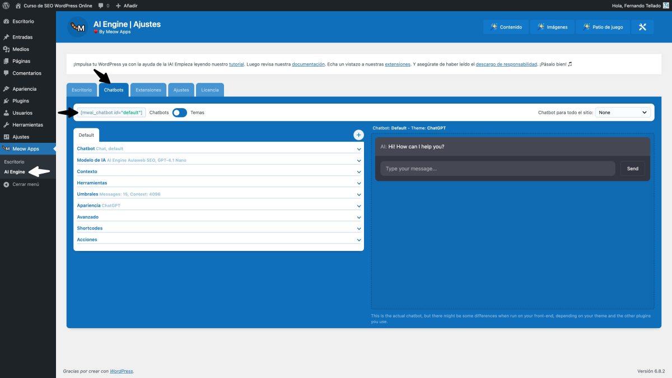This screenshot has width=672, height=378.
Task: Expand the Modelo de IA section
Action: (x=218, y=160)
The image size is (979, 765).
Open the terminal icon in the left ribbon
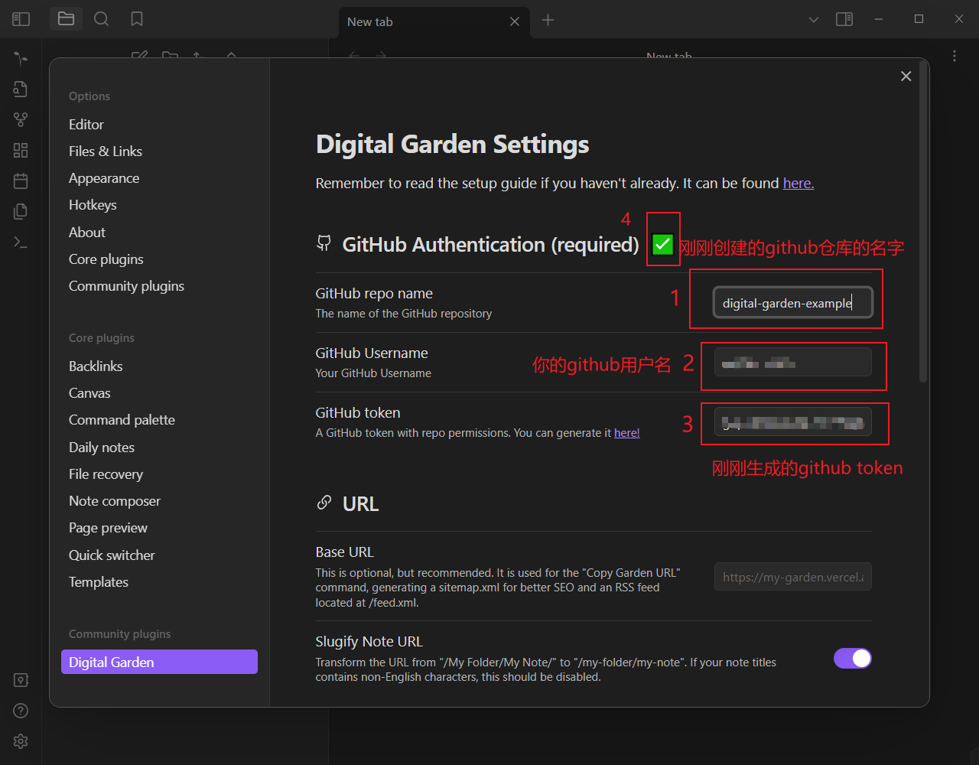20,242
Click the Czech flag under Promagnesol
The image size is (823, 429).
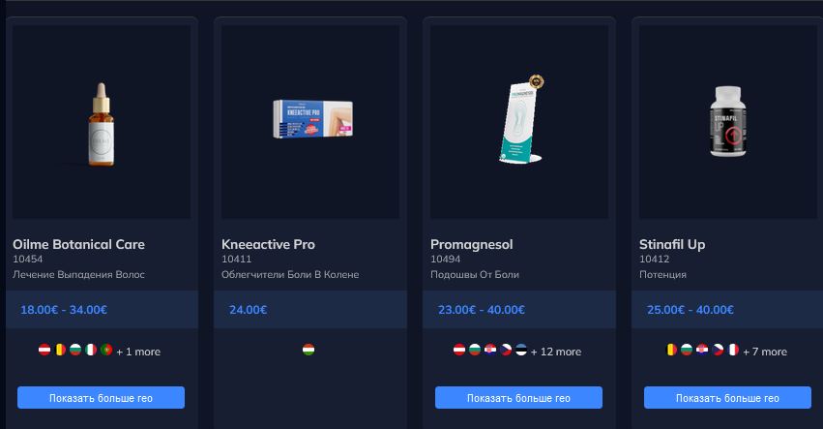tap(506, 350)
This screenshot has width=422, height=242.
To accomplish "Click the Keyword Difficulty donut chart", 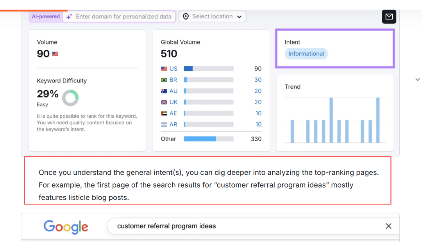I will tap(70, 98).
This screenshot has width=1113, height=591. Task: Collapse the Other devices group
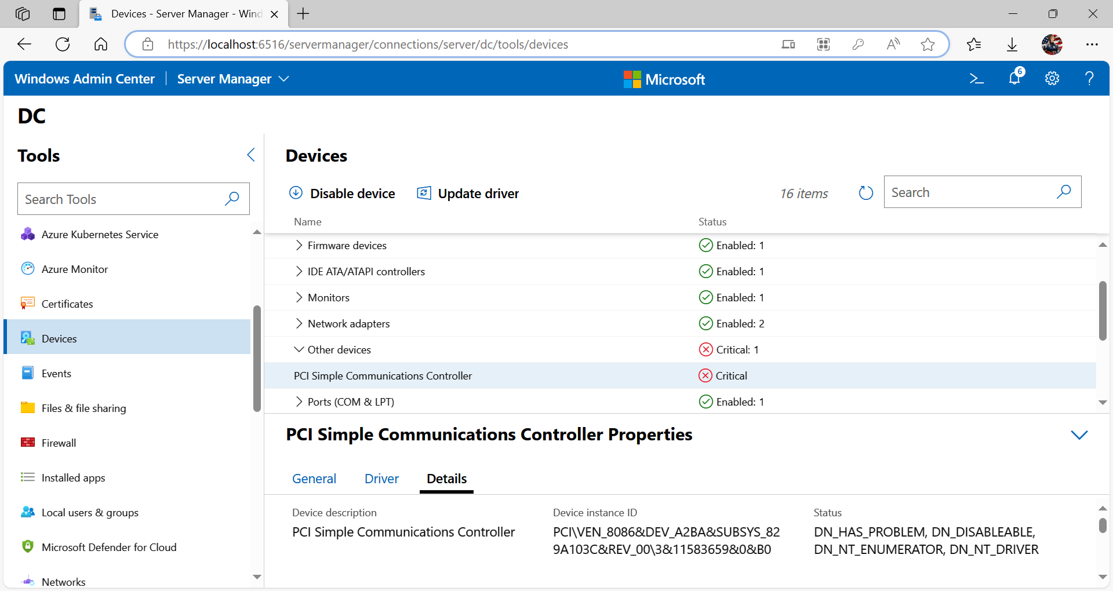298,349
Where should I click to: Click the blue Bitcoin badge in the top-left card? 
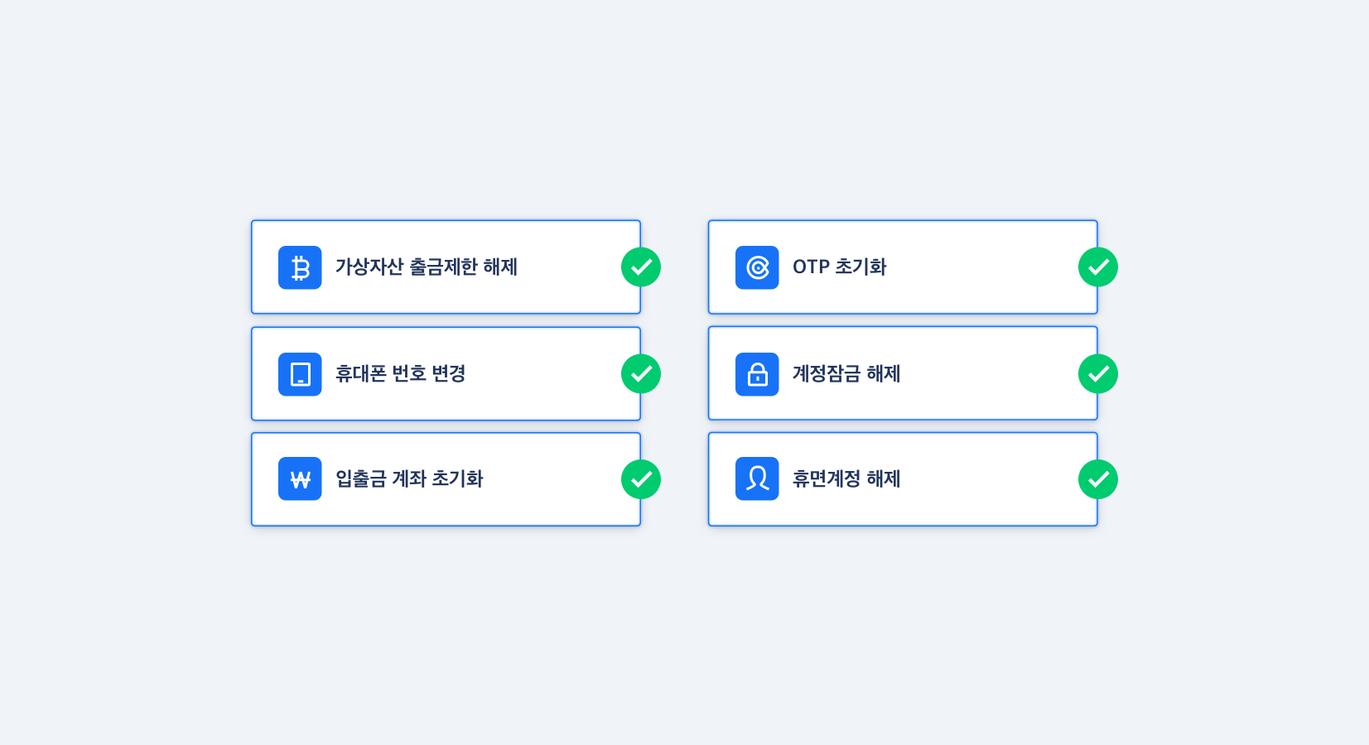tap(300, 267)
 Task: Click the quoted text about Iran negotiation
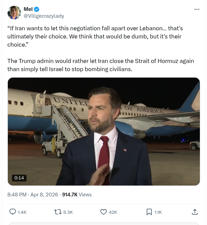point(95,36)
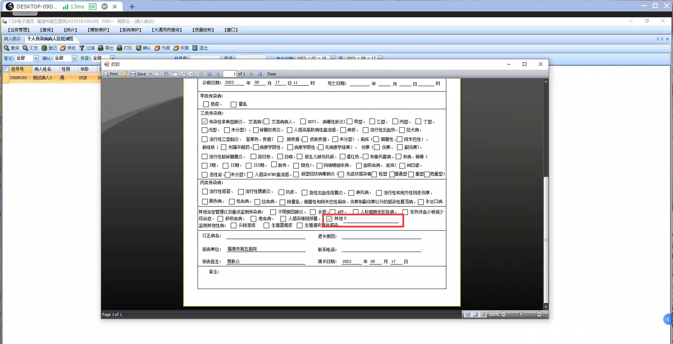673x344 pixels.
Task: Click the binoculars find icon
Action: [166, 74]
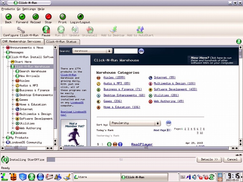Click the Details >> button
This screenshot has width=243, height=182.
[209, 159]
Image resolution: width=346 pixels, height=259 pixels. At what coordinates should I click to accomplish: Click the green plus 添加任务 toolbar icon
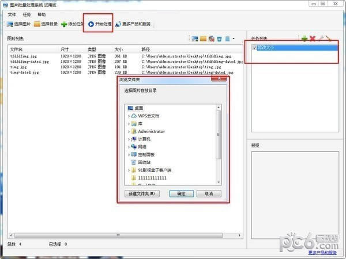(x=64, y=24)
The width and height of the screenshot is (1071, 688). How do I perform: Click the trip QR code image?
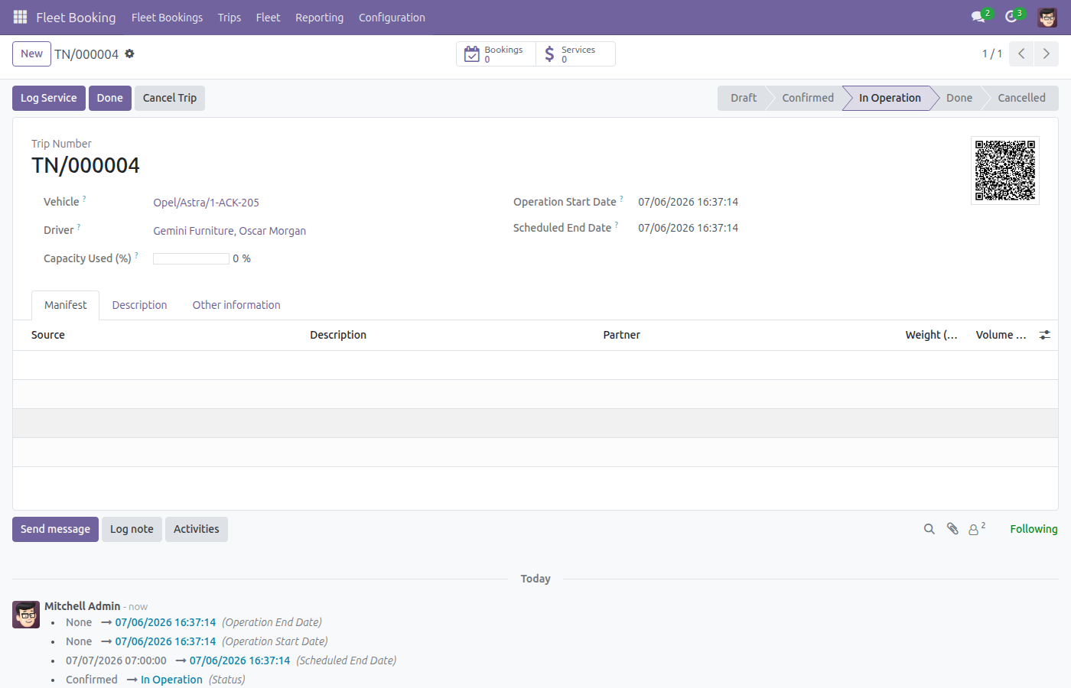[1005, 170]
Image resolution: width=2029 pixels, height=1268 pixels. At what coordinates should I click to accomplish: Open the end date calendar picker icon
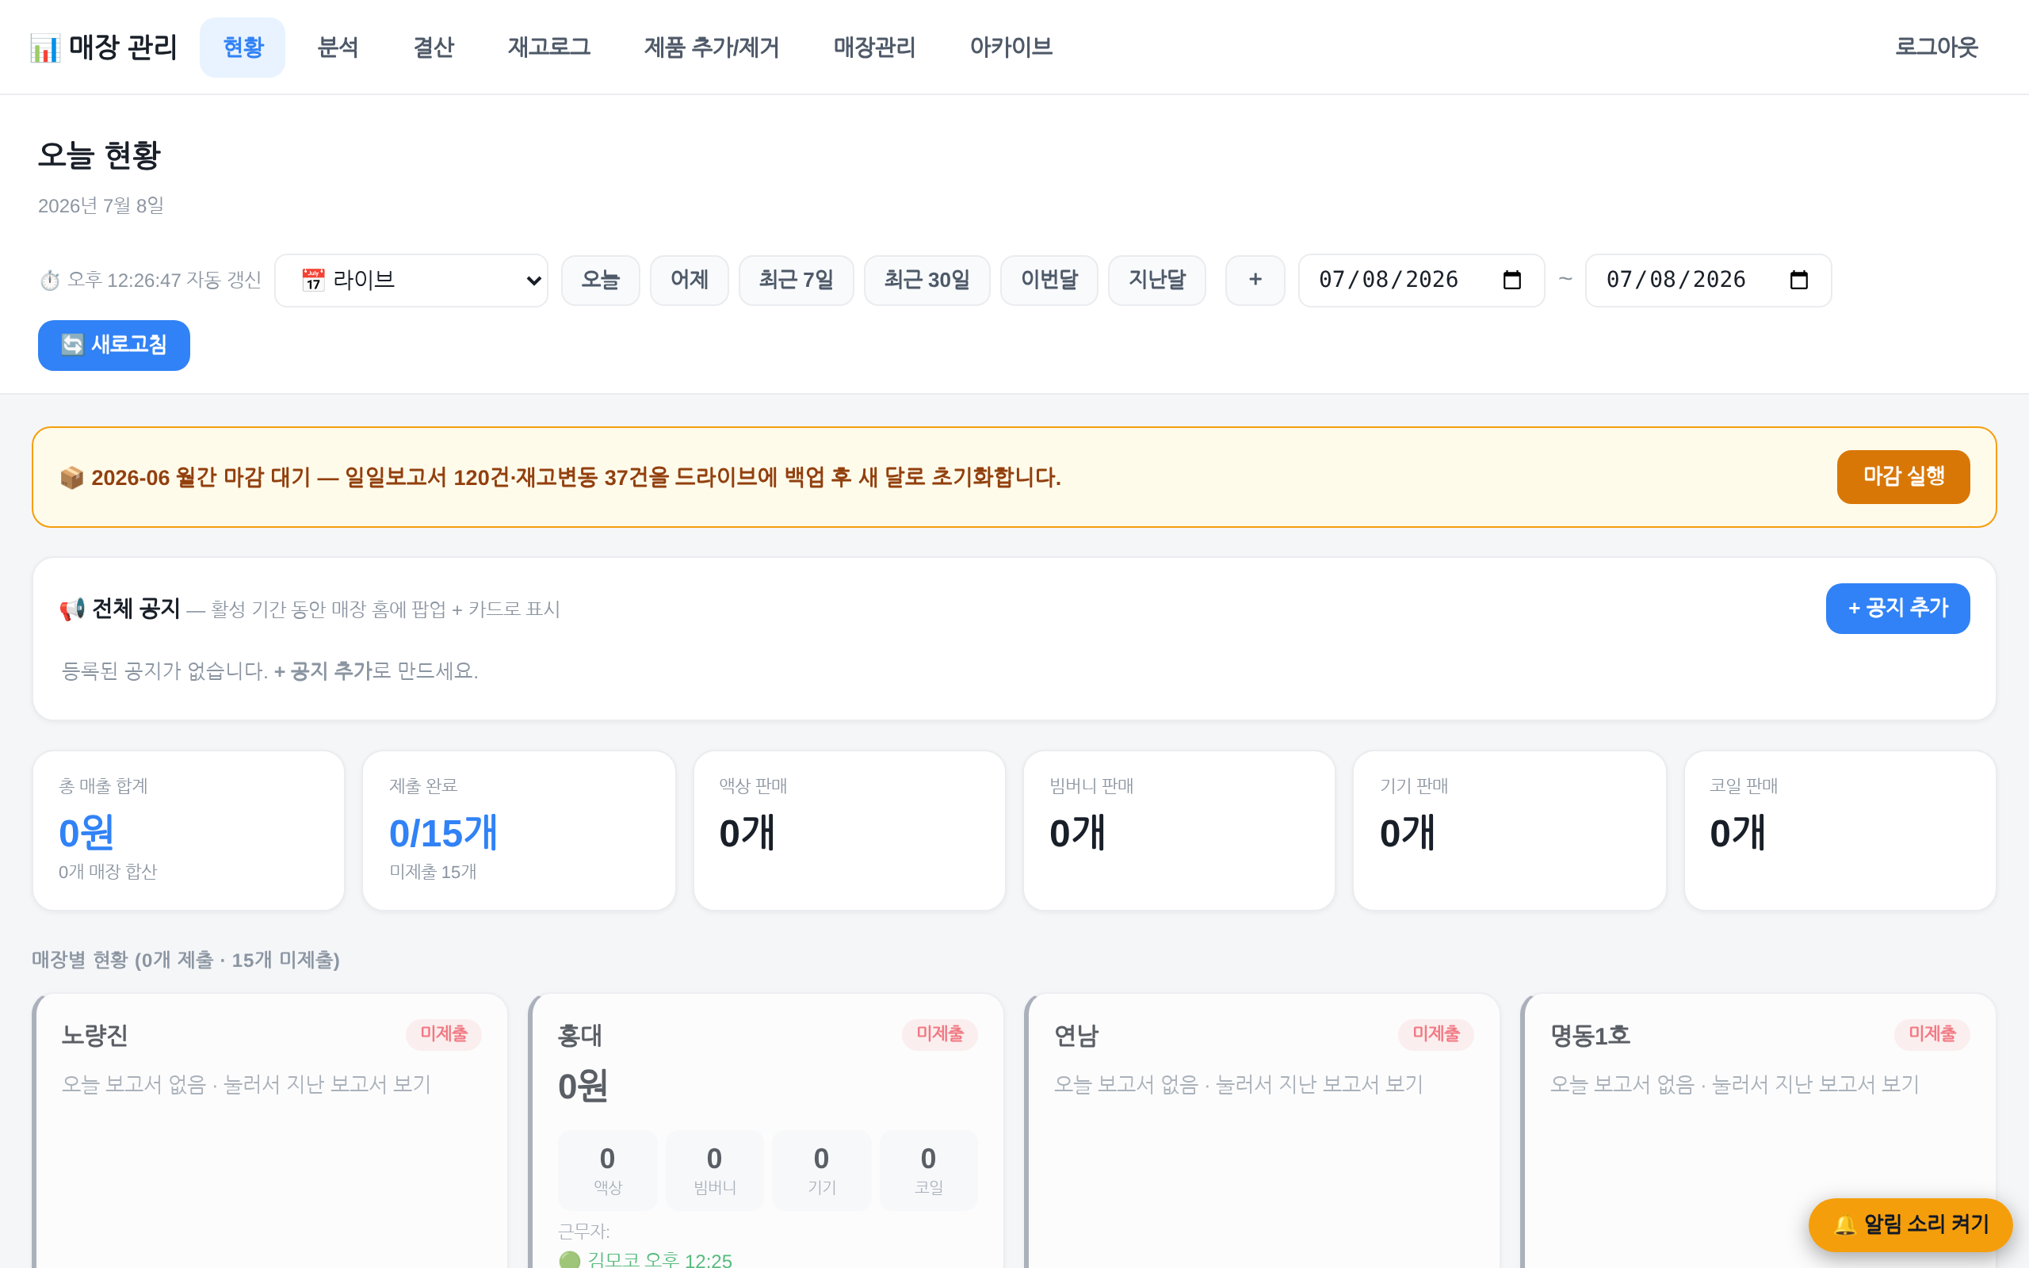[x=1798, y=280]

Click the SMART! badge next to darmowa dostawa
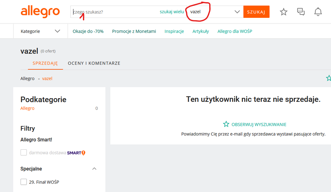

--

> [TASK PROMPT]: Starting at the line that contains "Image resolution: width=2029" and ending with the last line, write those lines out again with their requests, scaling every coordinate in the answers by 2.5 and rounding to whole numbers, halves up. Leave the pictures out.

> [WORKED SOLUTION]:
Image resolution: width=2029 pixels, height=1268 pixels. At what coordinates should I click to accomplish: Open the end date calendar picker icon
[x=4495, y=700]

Click the SMART! badge next to darmowa dostawa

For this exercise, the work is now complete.